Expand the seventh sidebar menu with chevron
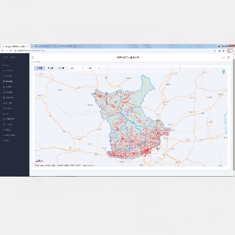 tap(15, 103)
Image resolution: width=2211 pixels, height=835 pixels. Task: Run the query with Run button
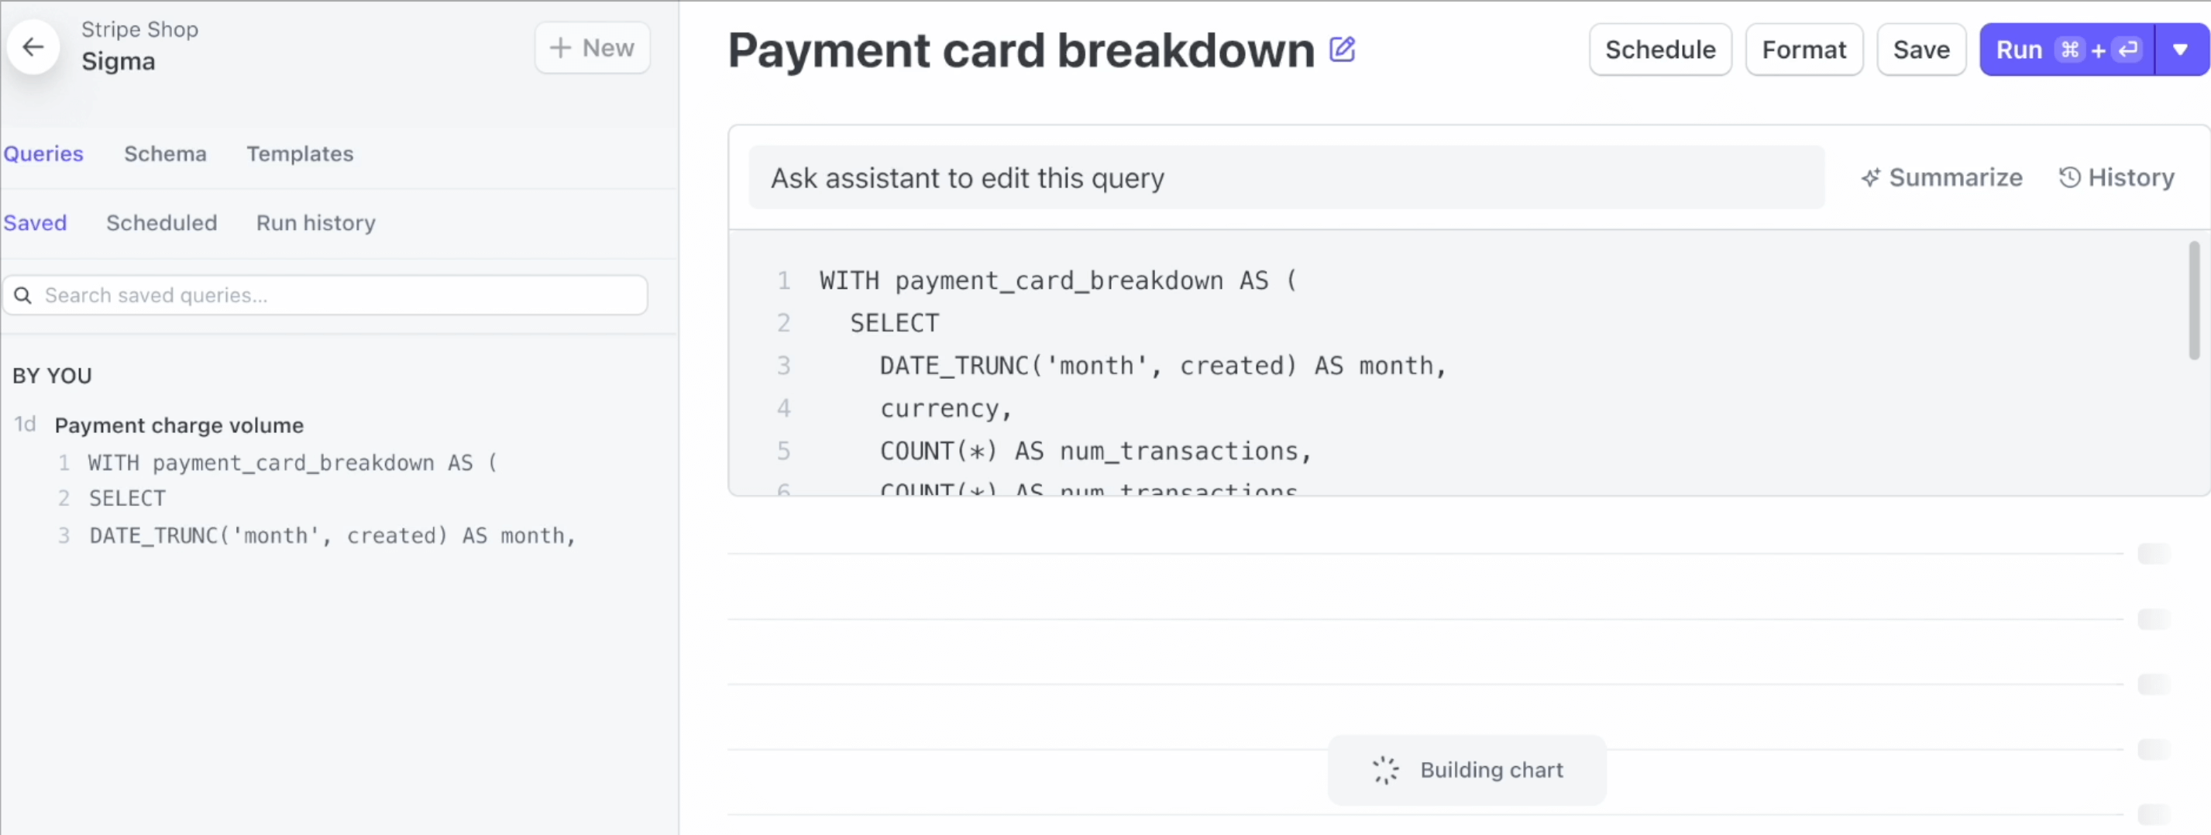(2067, 50)
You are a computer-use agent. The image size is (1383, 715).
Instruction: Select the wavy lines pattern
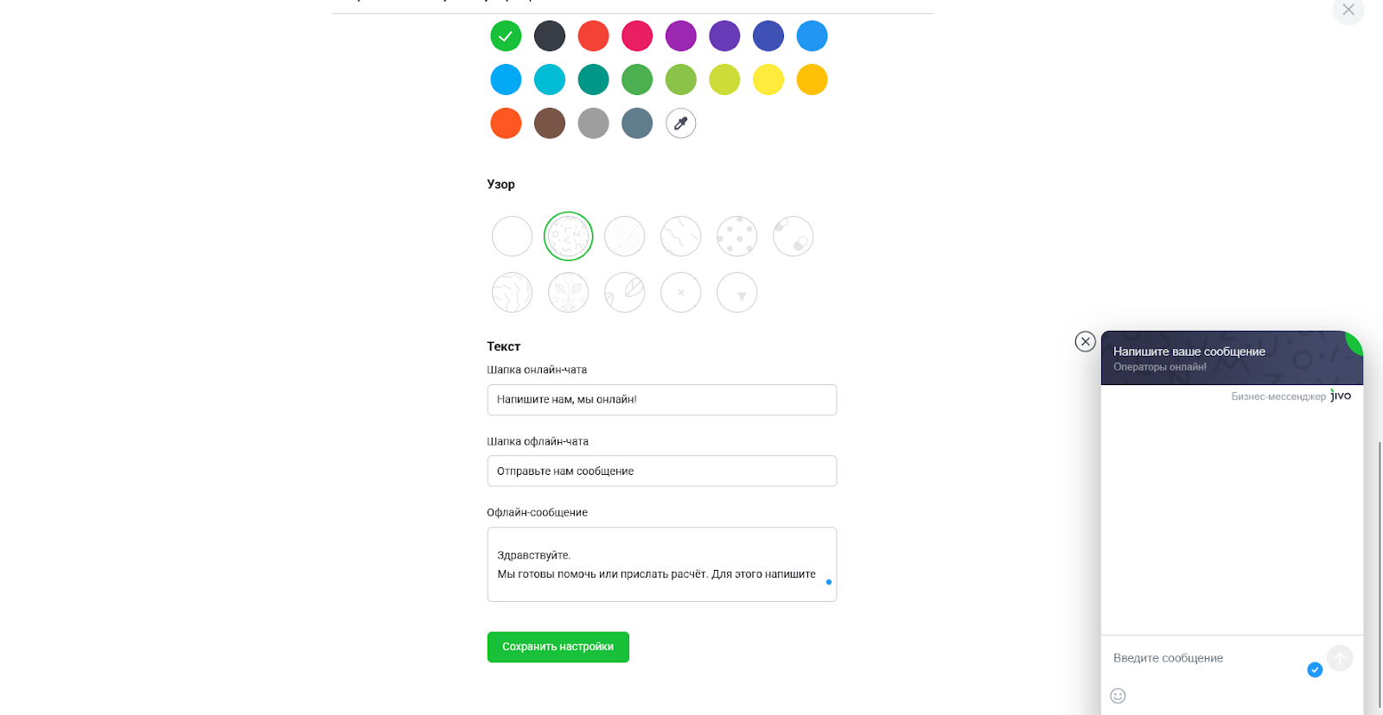pos(624,237)
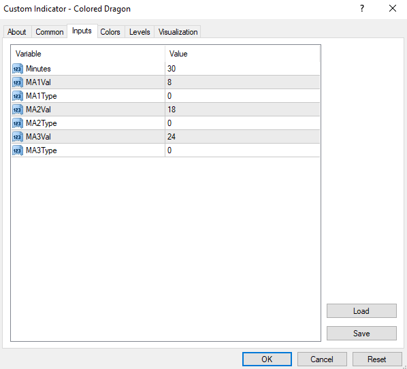Image resolution: width=407 pixels, height=369 pixels.
Task: Click the integer icon beside MA2Type
Action: pyautogui.click(x=18, y=123)
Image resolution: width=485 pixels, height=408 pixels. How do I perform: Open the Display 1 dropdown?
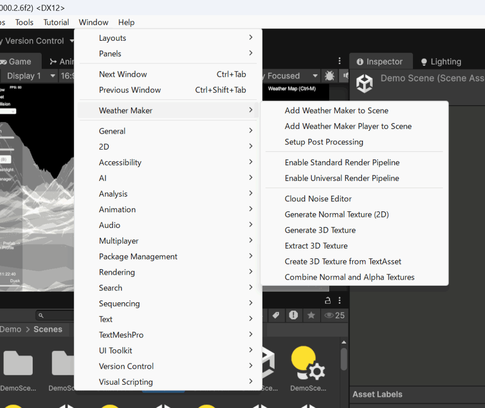click(x=29, y=76)
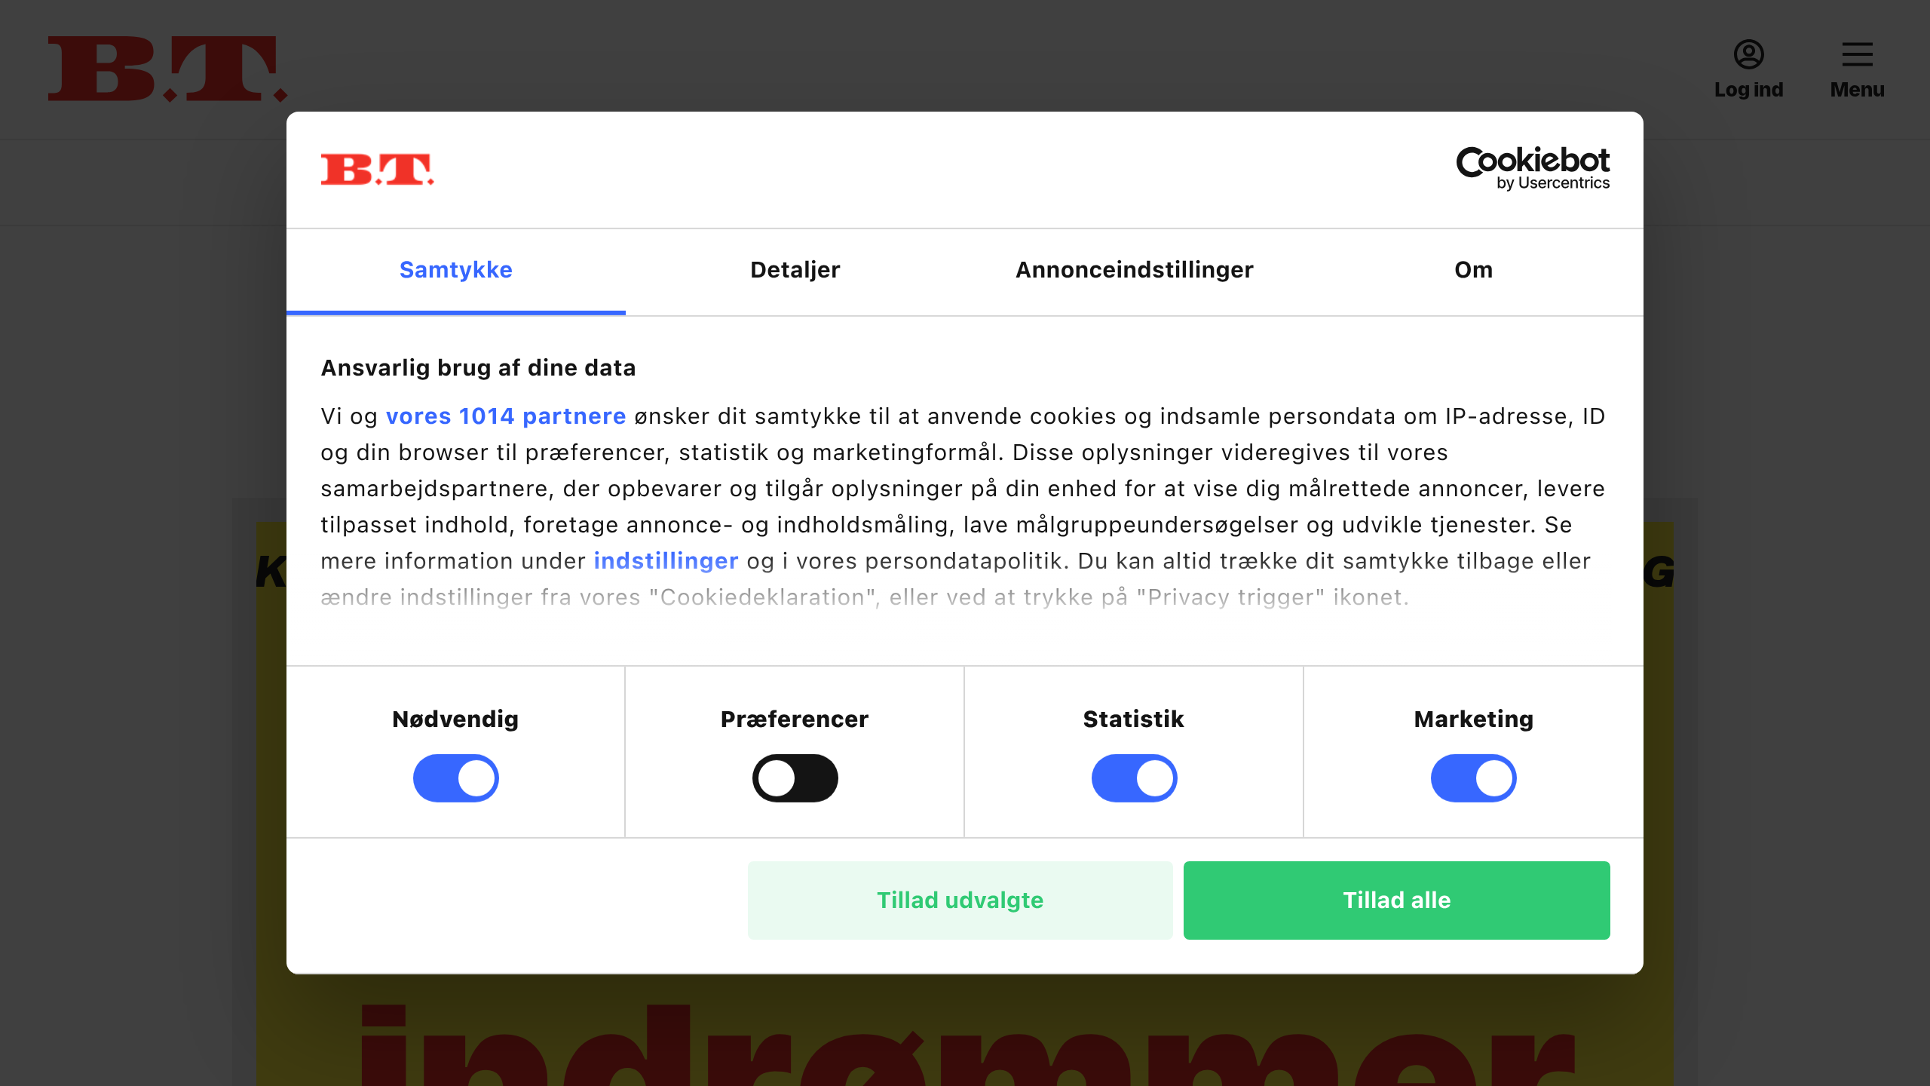Turn off the Marketing cookie switch

(1473, 778)
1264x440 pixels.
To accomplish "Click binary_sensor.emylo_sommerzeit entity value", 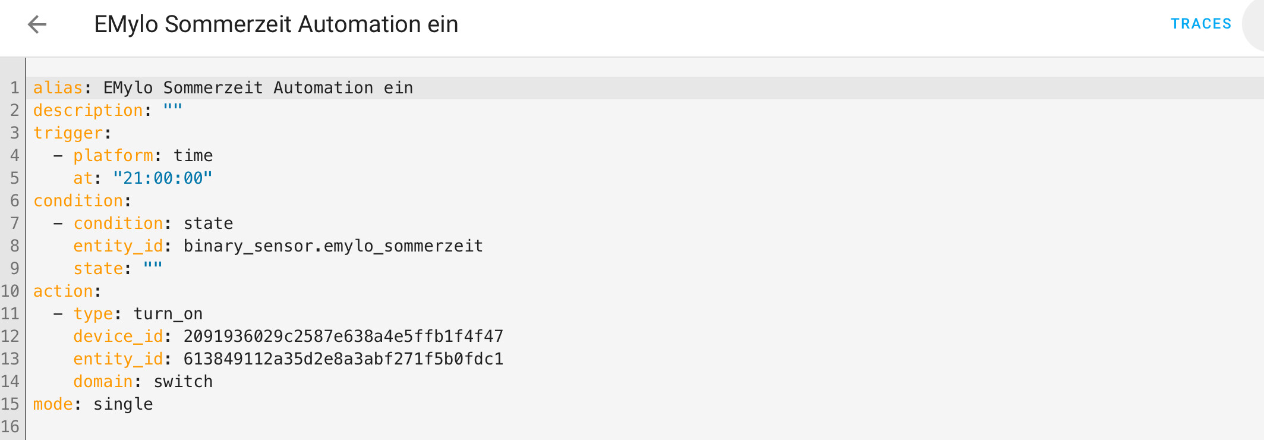I will [x=333, y=246].
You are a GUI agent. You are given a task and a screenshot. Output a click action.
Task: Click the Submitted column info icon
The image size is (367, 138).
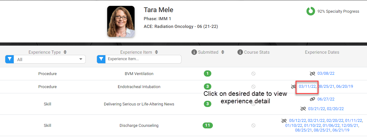pyautogui.click(x=194, y=52)
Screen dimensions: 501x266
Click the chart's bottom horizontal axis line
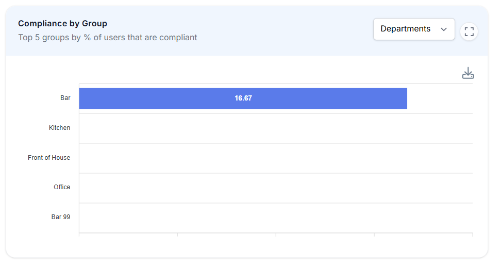(x=276, y=233)
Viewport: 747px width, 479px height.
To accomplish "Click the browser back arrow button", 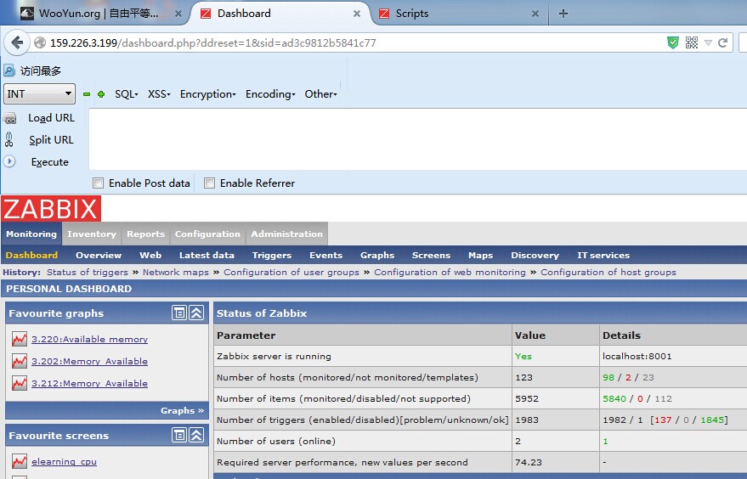I will click(17, 42).
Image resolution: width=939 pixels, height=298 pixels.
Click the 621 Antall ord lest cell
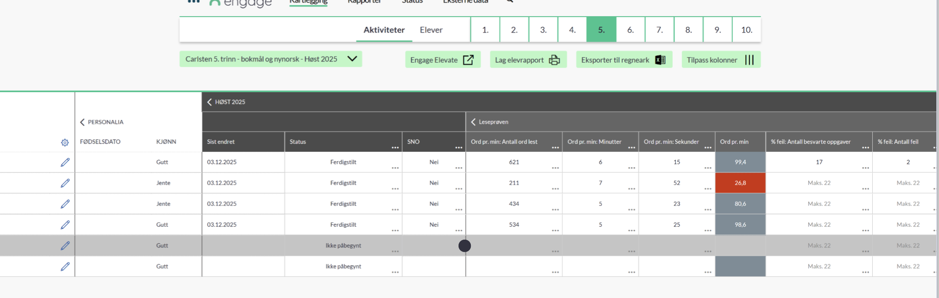point(514,162)
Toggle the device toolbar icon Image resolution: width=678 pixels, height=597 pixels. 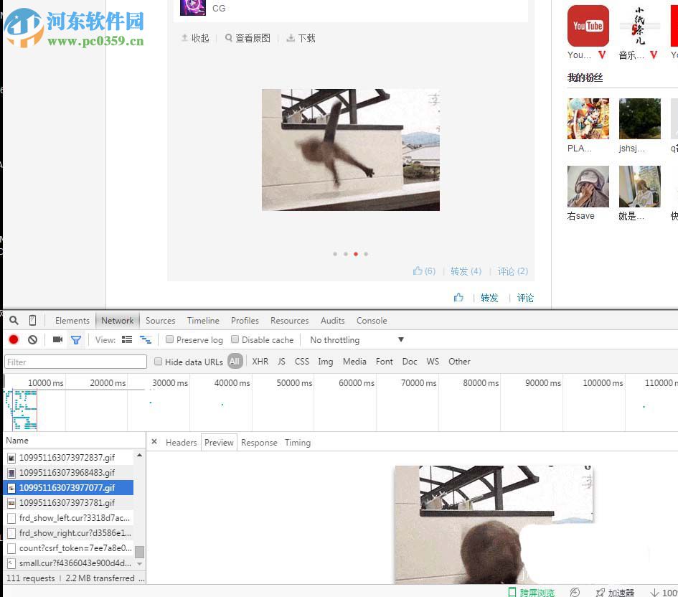tap(31, 320)
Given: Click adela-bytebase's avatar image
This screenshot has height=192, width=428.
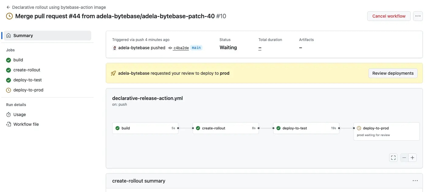Looking at the screenshot, I should tap(114, 48).
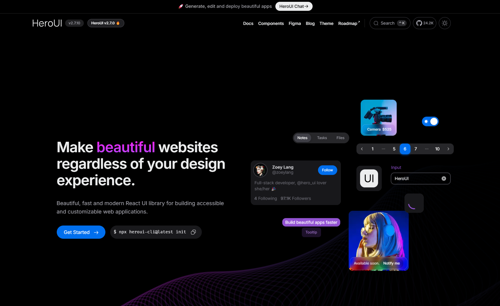This screenshot has height=306, width=500.
Task: Go to previous page in pagination
Action: [362, 149]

Exercise brief |
In the entries above, find each line containing the string "agent" and copy it.

Completed exercise |
You are a computer-use agent. The image size is (1383, 715).
You are a GUI agent. You are given a task and a screenshot. Output a click action.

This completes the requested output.